More than 1 million people have fled Ukraine following Russia’s invasion, in the swiftest refugee exodus this century, the United Nations said Thursday, as Moscow said it was ready for more talks to end fighting even as its forces pressed their assaults on the country’s second-largest city and two strategic seaports.
The tally the U.N. refugee agency released was reached Wednesday and amounts to more than 2% of Ukraine’s population being forced out of the country in seven days. The mass evacuation could be seen in Kharkiv, a city of about 1.5 million people where residents desperate to escape falling shells and bombs crowded the city’s train station and pressed onto trains, not always knowing where they were headed.

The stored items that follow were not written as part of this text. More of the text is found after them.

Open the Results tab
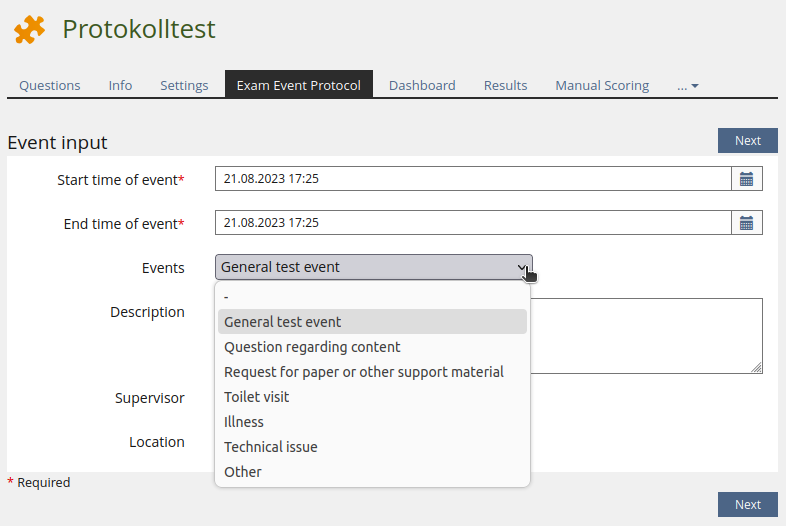Viewport: 786px width, 526px height. pyautogui.click(x=505, y=86)
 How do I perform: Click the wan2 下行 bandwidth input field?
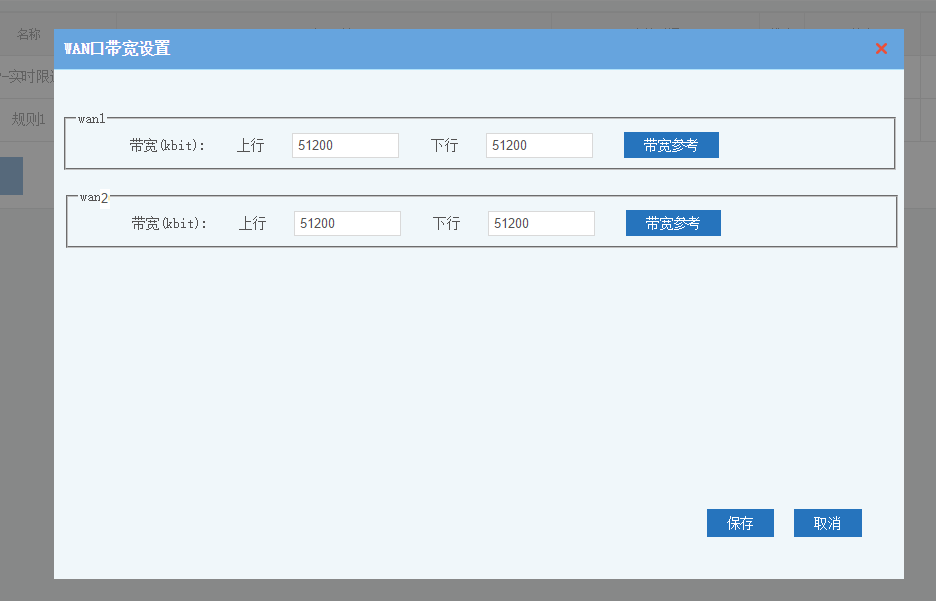coord(541,224)
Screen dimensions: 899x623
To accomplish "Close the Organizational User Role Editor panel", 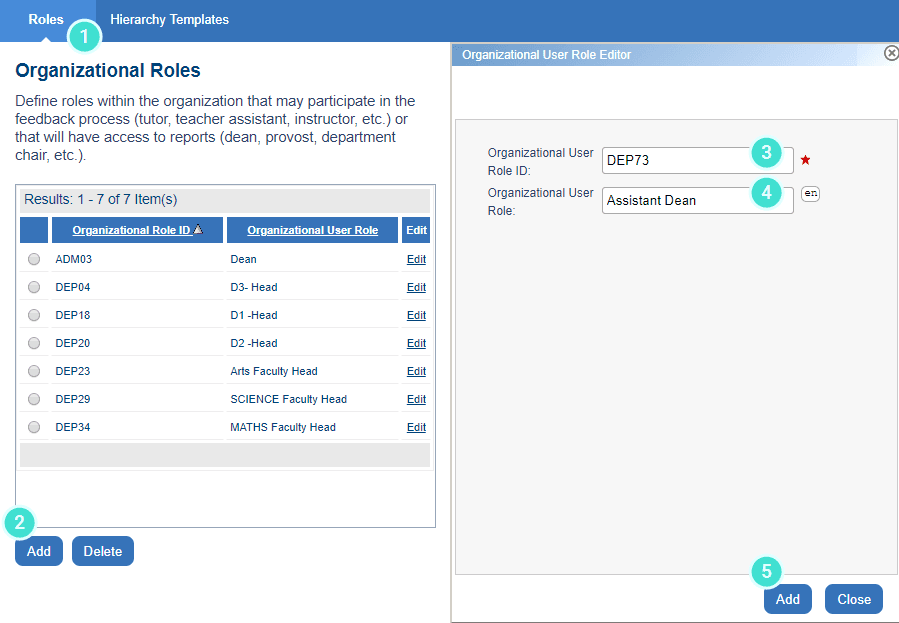I will coord(891,53).
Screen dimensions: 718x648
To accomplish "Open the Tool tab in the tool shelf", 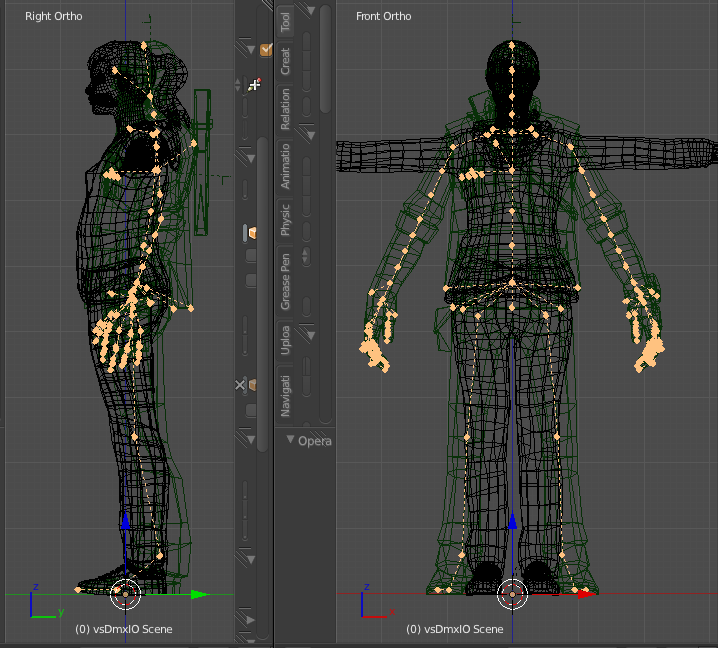I will [286, 24].
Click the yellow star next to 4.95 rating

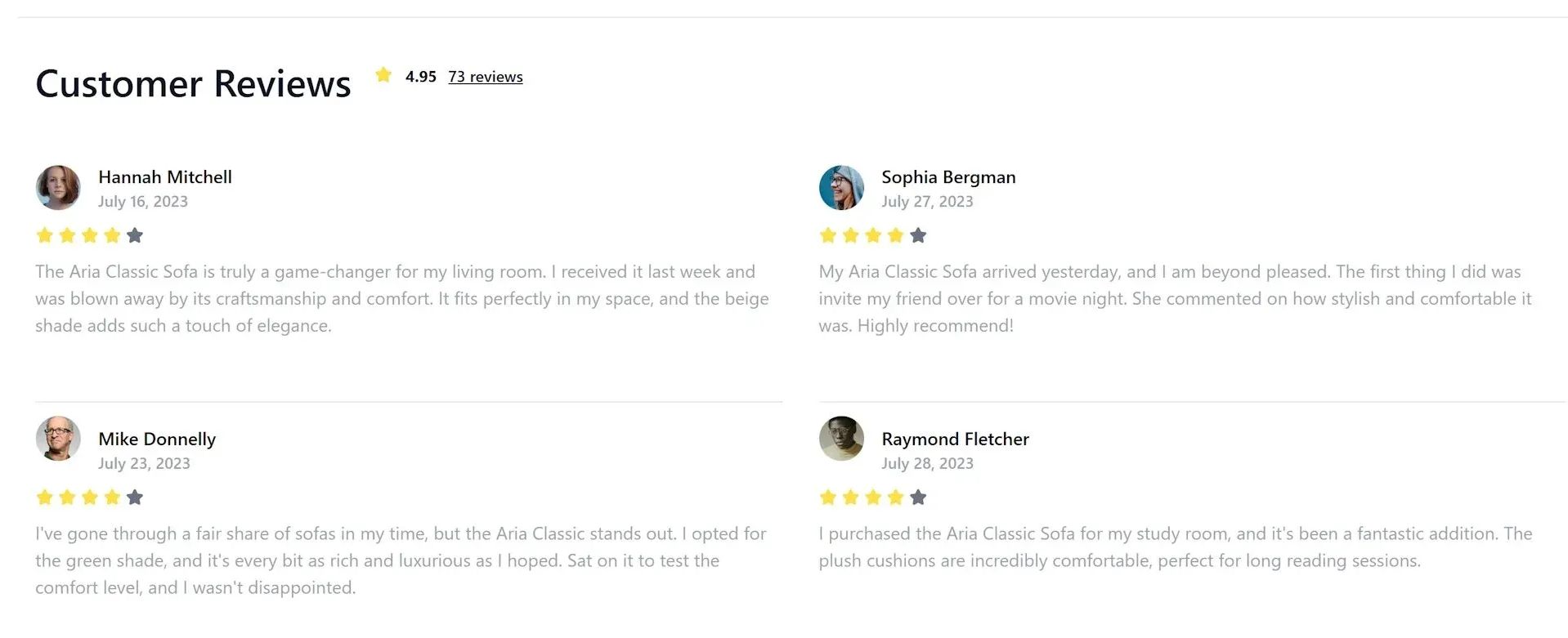click(383, 74)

With a column of tanks and other vehicles apparently stalled for days outside the capital of Kyiv, fighting continued on multiple fronts across Ukraine. A second round of talks aimed at ending the fighting was expected later Thursday in neighboring Belarus — though the two sides appeared to have little common ground.
“We are ready to conduct talks, but we will continue the operation because we won’t allow Ukraine to preserve a military infrastructure that threatens Russia,” Russian Foreign Minister Sergey Lavrov said, adding that it would let Ukrainians choose what government they should have.
Lavrov said that the West has continuously armed Ukraine, trained its troops and built up bases there to turn Ukraine into a bulwark against Russia — repeating Russian claims that it has used to justify its operation in Ukraine.
The U.S. and its allies have insisted that NATO is a defensive alliance that doesn’t pose a threat to Russia. And the West fears Russia's invasion is meant to overthrow Ukraine's government and install a friendly government.
Russian forces continued their pressure. Britain’s Defense Ministry said Mariupol, a large city on the Azov Sea, was encircled by Russian forces. The status of another vital port, Kherson, a Black Sea shipbuilding city of 280,000, remained unclear.
At least 227 civilians have been killed and another 525 wounded since the invasion began, according to the latest figures from the office of the U.N. High Commissioner for Human Rights. Earlier, Ukraine said more than 2,000 civilians have died, a figure that could not be independently verified.
The U.N. office uses strict methodology and counts only confirmed casualties, and admits its figures are a vast undercount.